Tag: "Deduplication"

Top 10 Reasons Real-time Compression Provides Extraordinary Storage Efficiency


Over the past few weeks I have witnessed the proverbial mudslinging that takes place in the blogosphere when marketing feathers are ruffled.  Most recently I was reading Rich Anderson of The StorageSavvy Blog.  The article was "Compression better than Dedup?  NetApp Confirms!"

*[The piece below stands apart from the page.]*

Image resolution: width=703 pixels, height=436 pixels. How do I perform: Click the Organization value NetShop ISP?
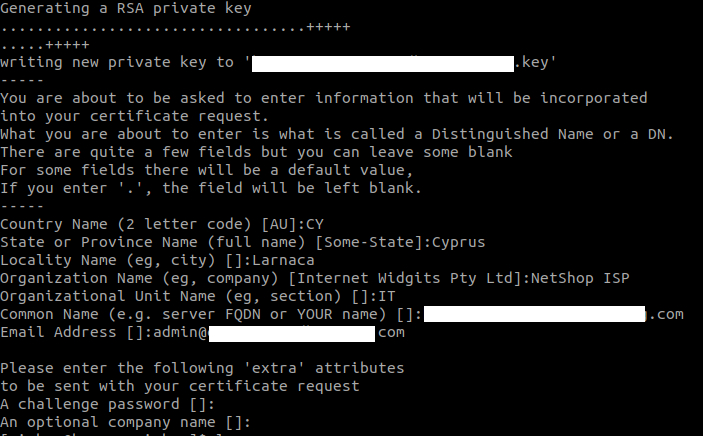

I have to agree with Rich on many fronts.  First, "When all you have is a hammer, everything is a nail."  Rich points out vendors have to sell "what's in the bag" so it is conceivable that all problems look like they can be solved with their solution.  If you look back over the last few years NTAP has always had a "me too" reputation.  Whatever the industry has, they have one too and its better.  For the last few years, while competing against Storwize, they have pulled the EMC tactic of trying to stall a market by saying, "We have optimization for primary storage with deduplication."   The reality is, you can't use it in real time, it is a resource hog, and again Rich mentions, the only use case it works well on in primary storage is VMware (and that is ONLY IF the customer stores their data outside the .vmdk file otherwise compression is much better).  Now that NTAP has compression their story has changed saying that compression on primary storage is better for most use cases.  Duh!  The folks at Storwize (now IBM Real-time Compression) have been saying that for years.  Why, deduplication is great for repetitive data sets, i.e. backup, not primary storage.  There just isn't that much repetitive data in primary storage.  Again, NTAP is trying to stall the market saying they have "in-line" compression for primary storage.  Sorry guys, not good enough.  In-line is NOT Real-time.  Rich also points out that the key characteristics of storage for customers are capacity and performance.  Patrick Rogers of NTAP has said publically that compression WILL indeed impact performance and that they even have a tool that will tell you how much performance will be impacted.  While NTAP may say compression is "free", we all know nothing worth having in life is free, you get what you pay for.  If you need the performance to do compression you are going to have to perform a major upgrade to  your filer in order to just be able to perform compression let alone try to do compression in real time.  No real savings there.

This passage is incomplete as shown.